Problem 1
Copy out word for word the part of the post about the Hugo awards starting at "What I’m seeing" and ending at "year’s puppy vitriol.".

Reading text
So, I do, in fact, now follow the current politics of science fiction and fantasy a bit, and heard about the latest call for reconciliation and comments on that, and want to focus on one post by Steve Davidson on it. The post is a bit of a muddled mess, but he tries to respond to what he thinks are all of the arguments from the other side … and, well, his responses to them are not good, to say the least.

Let’s start with his assessment of the latest round of “cheating” that the “Puppies” are starting:

What I’m seeing is a lot of snark and a lot of setting the Hugo award voters up for the gotchya we all knew was coming: worthy works nominated for all the wrong reasons, forcing voters to either endorse Puppy slates or vote against their own interests. TOR, John Scalzi and David Gerrold are well represented in the puppy “recommendations”. All three have been previously identified as leaders of the cabal that has been “fixing” the awards for over a decade. Together, words directed at them by puppies have got to encompass fully 95% of all of last year’s puppy vitriol.

Yet there they sit on a puppy “recommendation” list in a cynical bid that allows them to claim “fairness”. (As a further check: why are “puppies” so underrepresented on these lists? Could it be that an honest assessments finds them unworthy? Or is that just another clue that the current exercise is nothing more than political theater?)

So, let me summarize the past year’s Hugo voting as I see it from my admittedly rather limited perspective. Various Puppy groups (Sad and Rabid) put up what they called “slates”, which were list of recommendations to nominate and maybe even vote for. There was some public outrage over this from various others, which included demands to vote “No Award” in categories where the nominations were dominated by Puppy recommendations. When the votes came in, a number of “No Awards” were, er, awarded, and a number won’t. The various others declared victory … but so did the Puppies. And in my opinion, the latter probably did better, because among those “No Awards” were works and people that probably did deserve to win an award. One of the pushes for at least the Rabid Puppies was to show that there was at least unofficial slates that were dominating the awards, and when there were candidates that seemed to be deserving that weren’t awarded it only indicated that maybe that was the case, and that people were voting “No Award” because of the unstated slates instead of on the basis of the quality of the work. If almost all of the categories were “No Award”, then it could be seen as fan backlash and anger … but at least some of the Puppy slate nominees actually won. If “No Awards” were only given out when there were clearly no deserving candidates, it would be a rejection of the works themselves. But Jim Butcher’s latest Dresden Files book — a series so famous even I’ve heard of it, and even read one, I think — and a very respected editor couldn’t even get wins out of their own categories. This … did not look good for the various others.

Problem 2
In the records, swap "trash icon" for "delete button" in the lines starting at the one that contains "How do I perform: Click" and ending at the end of the records, and give only those lines, with the pictures left out.

Exercise materials
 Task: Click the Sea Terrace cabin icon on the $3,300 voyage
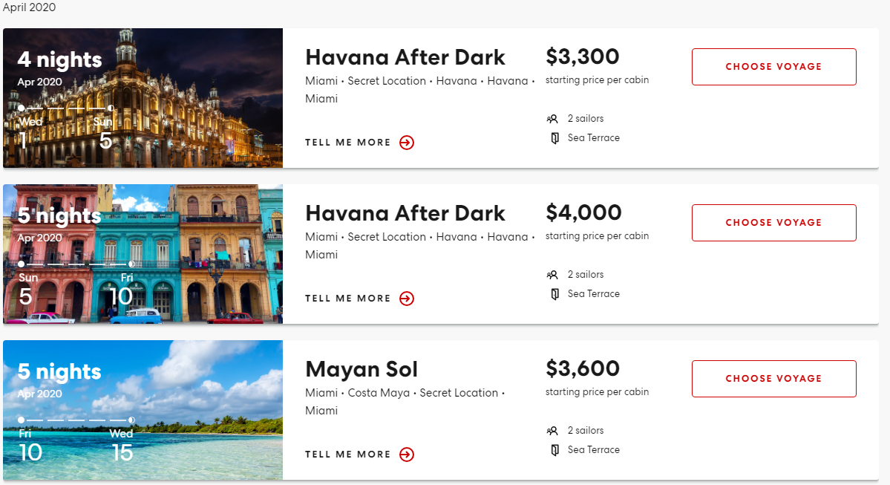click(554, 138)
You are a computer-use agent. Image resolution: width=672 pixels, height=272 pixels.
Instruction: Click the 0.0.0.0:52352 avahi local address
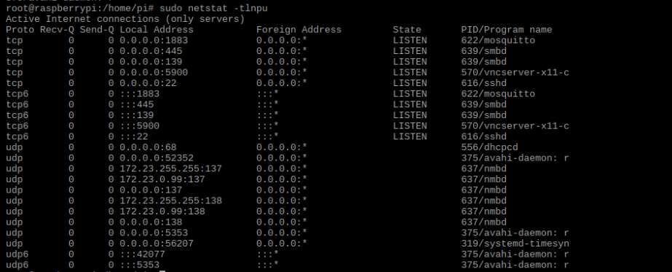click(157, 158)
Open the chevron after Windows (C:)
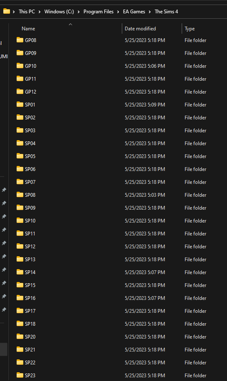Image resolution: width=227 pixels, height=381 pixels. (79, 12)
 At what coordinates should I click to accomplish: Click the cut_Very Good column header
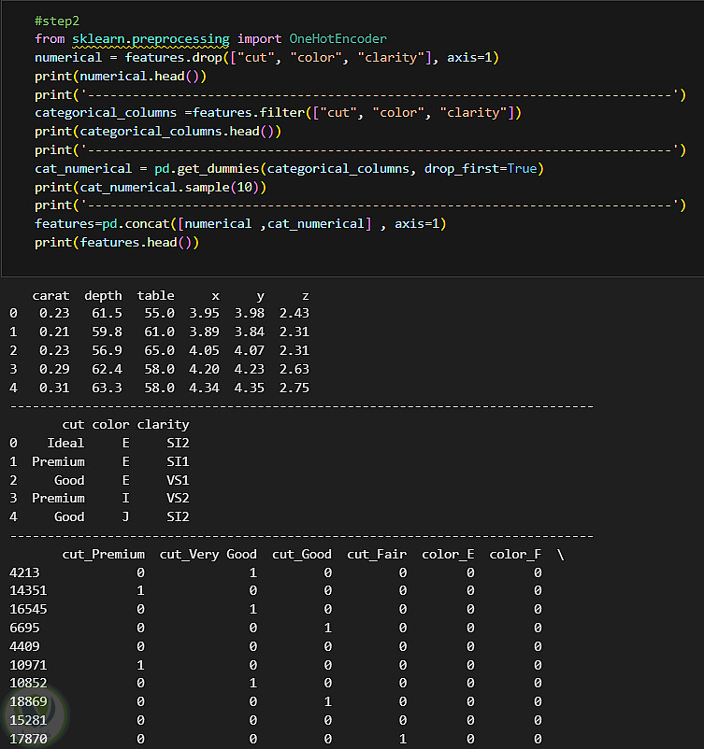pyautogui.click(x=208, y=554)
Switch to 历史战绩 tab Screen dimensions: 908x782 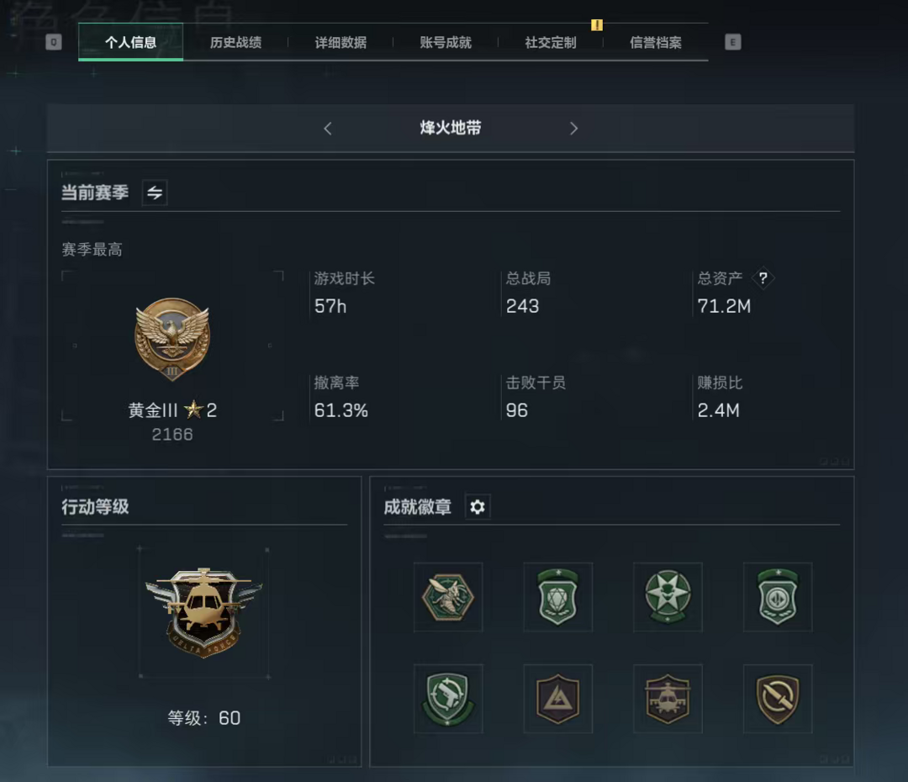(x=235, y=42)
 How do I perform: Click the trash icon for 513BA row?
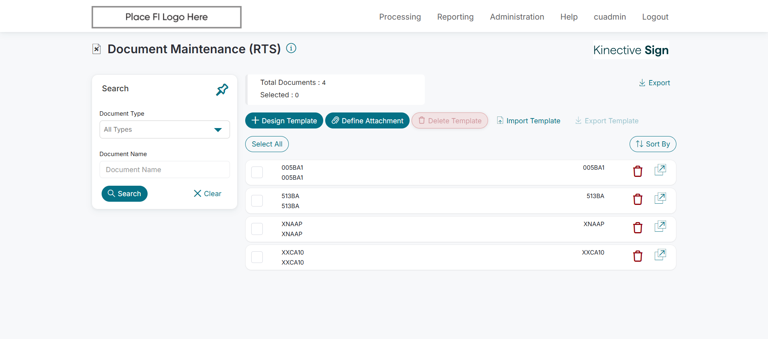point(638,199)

Full output 1
What I’m seeing is a lot of snark and a lot of setting the Hugo award voters up for the gotchya we all knew was coming: worthy works nominated for all the wrong reasons, forcing voters to either endorse Puppy slates or vote against their own interests. TOR, John Scalzi and David Gerrold are well represented in the puppy “recommendations”. All three have been previously identified as leaders of the cabal that has been “fixing” the awards for over a decade. Together, words directed at them by puppies have got to encompass fully 95% of all of last year’s puppy vitriol.

Full output 2
 How do I perform: Click the delete button for 513BA row?
point(638,199)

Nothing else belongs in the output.